So we’ve moved.  Out of the apartment we’d lived in for ten years and into…nothing. Most of our stuff goes into long-term storage, some stuff already got shipped to Abu Dhabi (where we’re moving into a furnished apartment), and some stuff will get wadded into the suitcases we’re lugging with us to the Middle East.

We’ve said good-bye to the apartment where our boys were babies, toddlers, little kids—stages of life that are, quite literally, mapped out on the rug: there the diarrhea attack, over there the “mommy I think I’m going to be sick…” and over there where Caleb wrote on the rug in marker that he hated us.

This move is different than a move cross-town, or even cross-country. When you know that half-used jar of curry powder will get used in your new digs, you toss it in the moving box. But should you really bring that jar half-way around the world? Or put it in storage for a year?  No. You should throw it away. But throw away a half-full jar? Can’t someone use it? That is the type of insanity that’s been rolling through my mind for the last month: who wants my half-used spices, the almost-full box of uncooked risotto, the barely touched bag of tater tots (aka, god’s perfect food)?

Lots of people have been telling me that moving is a fresh start, a new beginning, a chance to let go of the past (and half-used jars of curry powder).

But you know what moving is, really?  It’s the ring of hell that Dante forgot—or was too afraid to think about.

Because in order to let go of the past, you’ve got to sort through it all first and that means confronting some unpleasantness: your failures as a housekeeper (the dust! the crap under the couch!); your failure to lose that last ten pounds (those trousers you’ve been saving for “when the diet kicks in?” bwhahahaha); your inability to say no to your children (the bin filled with plastic doodads from McDonalds, vending machines, and various ninety-nine cent stores).

Moving means confronting the stuff with which we crowd our lives, the stuff we tell ourselves we have to have, or should have, or that everyone else has so we should have too.  And moving into long-term storage means asking yourself what stuff really, really matters: what can you say good-bye to for a year—and if you can say good-bye to it for a year, then why do you have it at all?

What did I discover during our pre-move purge?
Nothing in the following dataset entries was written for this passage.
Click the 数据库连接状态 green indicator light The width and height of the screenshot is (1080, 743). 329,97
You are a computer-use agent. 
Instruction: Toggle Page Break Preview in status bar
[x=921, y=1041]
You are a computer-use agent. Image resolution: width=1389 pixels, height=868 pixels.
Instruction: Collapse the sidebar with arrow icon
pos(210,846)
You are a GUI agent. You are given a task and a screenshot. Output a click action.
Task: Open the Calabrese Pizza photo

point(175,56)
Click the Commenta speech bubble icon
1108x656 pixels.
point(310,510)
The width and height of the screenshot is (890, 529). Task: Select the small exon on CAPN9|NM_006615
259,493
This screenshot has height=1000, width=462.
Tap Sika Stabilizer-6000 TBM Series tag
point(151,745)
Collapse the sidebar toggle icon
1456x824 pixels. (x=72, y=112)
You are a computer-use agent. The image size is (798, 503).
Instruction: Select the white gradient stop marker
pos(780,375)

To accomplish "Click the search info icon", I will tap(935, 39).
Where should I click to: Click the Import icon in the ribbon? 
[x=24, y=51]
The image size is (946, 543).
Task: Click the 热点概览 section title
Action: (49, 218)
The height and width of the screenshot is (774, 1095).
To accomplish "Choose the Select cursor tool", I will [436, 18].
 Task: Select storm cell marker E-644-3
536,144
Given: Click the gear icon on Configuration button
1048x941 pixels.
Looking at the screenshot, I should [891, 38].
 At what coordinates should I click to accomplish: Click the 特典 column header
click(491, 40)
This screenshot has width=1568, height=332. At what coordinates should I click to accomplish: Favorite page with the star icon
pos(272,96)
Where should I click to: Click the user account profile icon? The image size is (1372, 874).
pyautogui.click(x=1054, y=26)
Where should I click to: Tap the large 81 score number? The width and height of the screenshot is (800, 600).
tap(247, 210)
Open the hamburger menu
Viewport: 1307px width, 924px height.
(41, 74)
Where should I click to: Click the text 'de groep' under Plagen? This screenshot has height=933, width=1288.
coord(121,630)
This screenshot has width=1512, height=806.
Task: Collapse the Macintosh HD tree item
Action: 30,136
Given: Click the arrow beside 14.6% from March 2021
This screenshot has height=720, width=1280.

A jar filled with $40.87 in coins, plus an additional $12 in loose change scattered over desk tops, bureau drawers, and under couches.  Power cords, battery packs, and thingamajigs for phones we no longer own.  A length of red velvet meant to cover a cushion for a bench I owned two apartments ago (in the lifetime called “pre-marriage”); my grandfather’s white acrylic golf sweater, circa 1972.  Political buttons dating back to high school; a Grateful Dead button that used to adorn my favorite jean jacket, long since disappeared.

I found random holiday cards and assorted Playbills (which I don’t have to keep because Husband, bless his hoarder’s soul, bought special plastic boxes in which he keeps ALL his Playbills, from, like, forever. Want to know the name of the second understudy in the 1978 production of “Ain’t Misbehavin”? Husband can look it up for you.)

Throwing things away used to be so easy. You just dumped whatever you didn’t want into the garbage: hangers, shoes, old sheets, half-empty jars of mustard, bags of rocks, plastic toys, broken lamps.

Now? Now, unless you want Al Gore appearing in your dreams shaking his finger at you, you’ve got to put paper recycling over here, bottles and cans over there, the shoes in the bag for Soles 4 Souls, the raggedy socks and t-shirts to textile recycling, toys and clothes and old sports equipment to Goodwill or some other thrift shop.  The random oddments from fridge and cupboard should be composted—or you can, for the span of an afternoon, make a six year old boy really happy.  He can make a hellacious, probably toxic stew in the sink: a twice-used jar of Chinese mustard, a pot of unidentifiable chutney, salad dressing bottles with one swirl coagulating at the bottom, something that was once, perhaps, olives.  A pile of old rice, the dregs of the hot cocoa powder, stale breadcrumbs, a few mysterious frozen lumps, and voila! A witches brew that stank up the kitchen for hours.

By last Thursday, everything had been packed by the moving minions into tidy boxes, headed for some storage facility in god-knows-where Pennsylvania.  I’m sure that when we unpack those boxes the decisions we made about what to keep will seem utterly mysterious: matches from restaurants? cookbooks that haven’t ever been used? sheets we were given for our wedding that are now threadbare and slightly ripped?

Until then, I will pretend that we are unencumbered by Stuff, that we are floating lightly in the world.  Except, of course, for those ten or so suitcases we will be dragging to Abu Dhabi. But that’s a post for another day.